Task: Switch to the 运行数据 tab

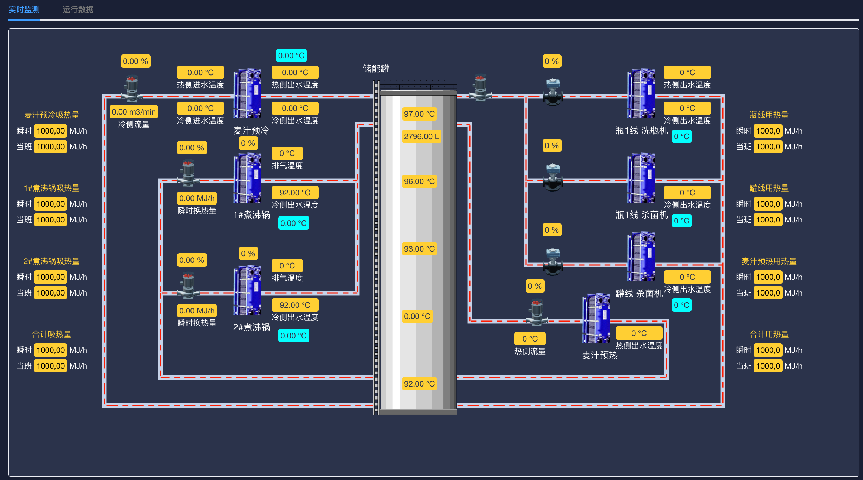Action: pyautogui.click(x=77, y=9)
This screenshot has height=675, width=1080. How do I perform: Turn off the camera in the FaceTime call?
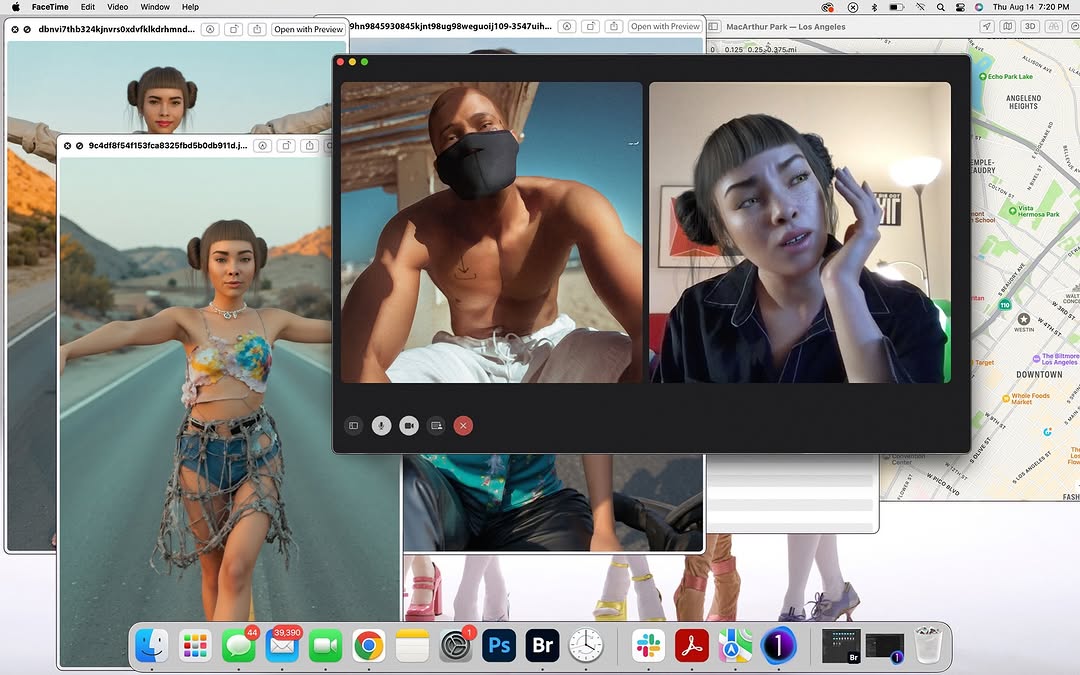click(x=408, y=425)
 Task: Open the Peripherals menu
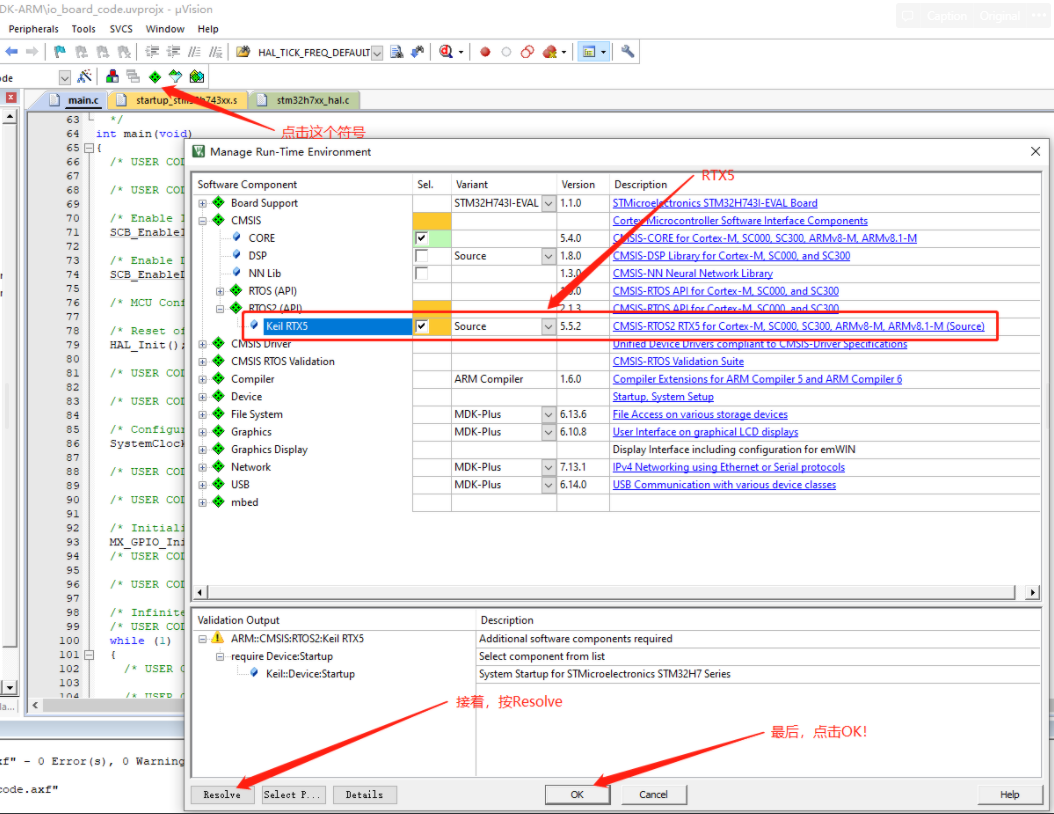pyautogui.click(x=33, y=28)
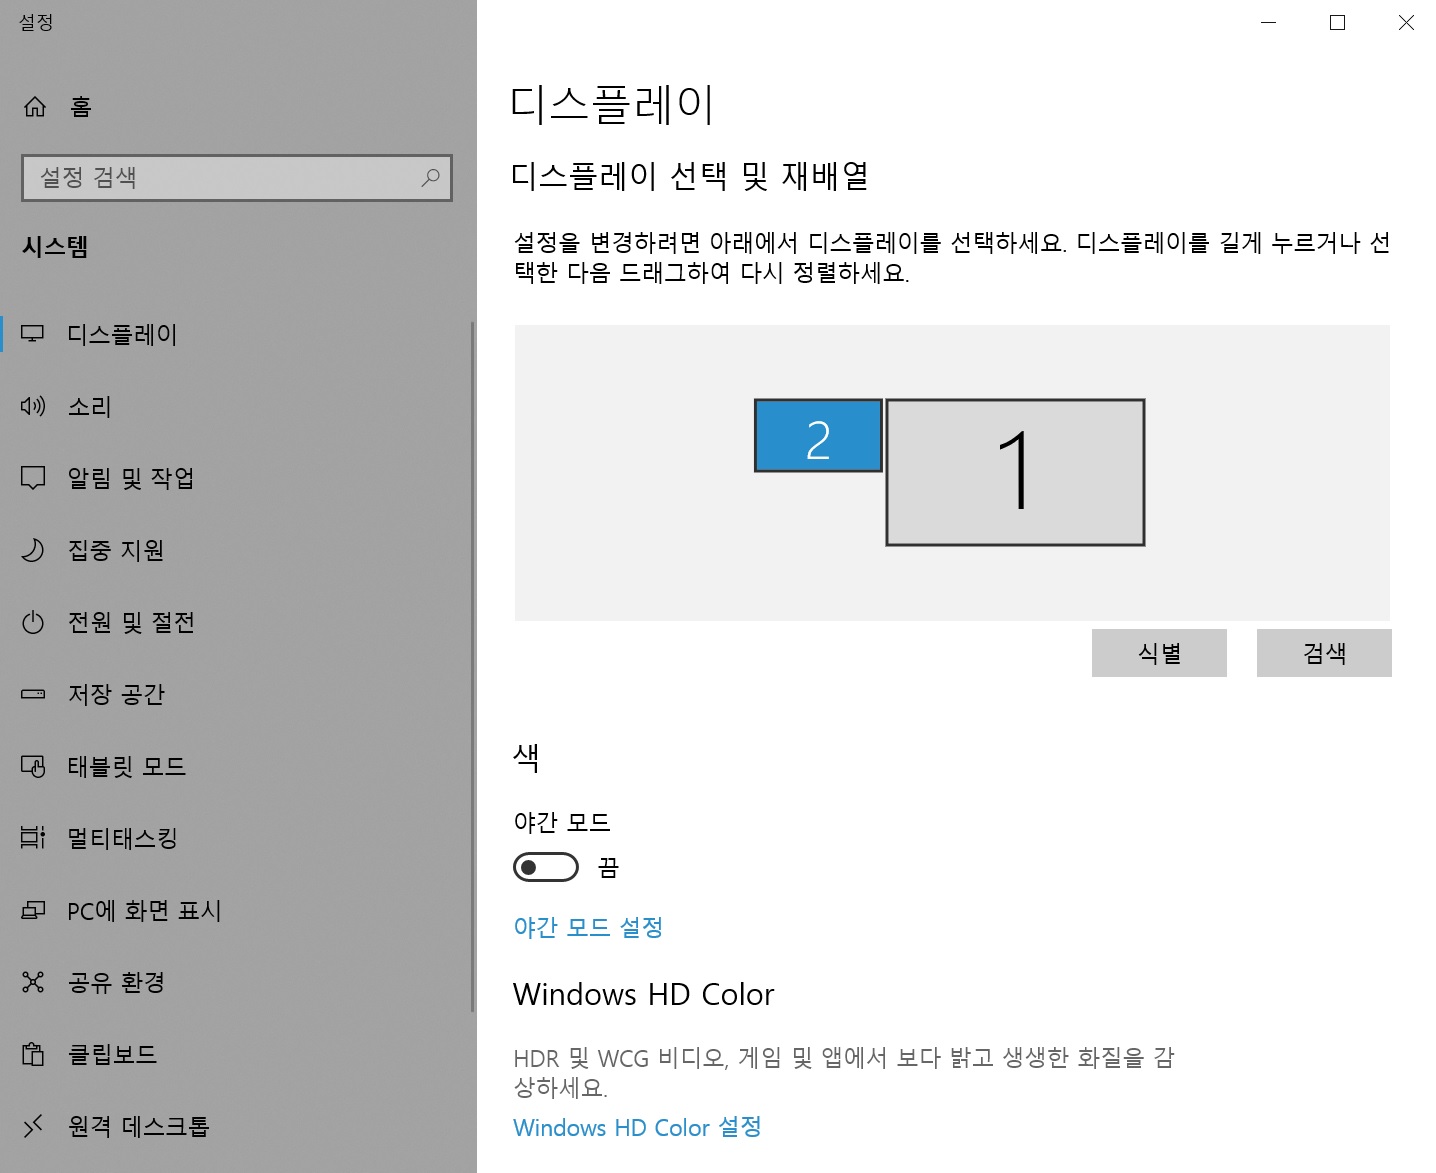
Task: Click the notification icon beside 알림 및 작업
Action: tap(33, 478)
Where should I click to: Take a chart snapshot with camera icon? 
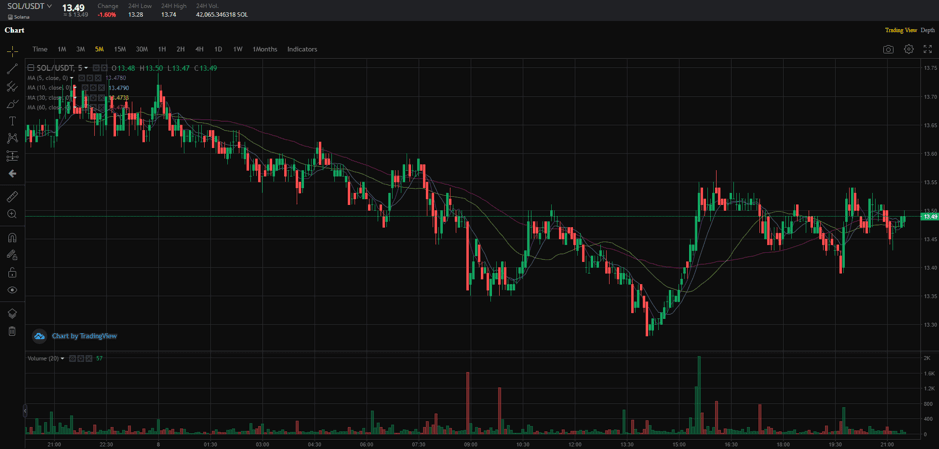tap(888, 49)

Work instructions: What is needed is every line from the one with "This screenshot has" to the final line of the listing above, set down exactly and with the pictures left out.

Expected answer:
This screenshot has height=675, width=1080. How do I perform: Turn off the camera in the FaceTime call?
click(x=408, y=425)
 Task: Open the Peripherals menu
pyautogui.click(x=33, y=28)
Task: Click the notification icon beside 알림 및 작업
Action: tap(33, 478)
Where should I click to: Take a chart snapshot with camera icon? 
tap(888, 49)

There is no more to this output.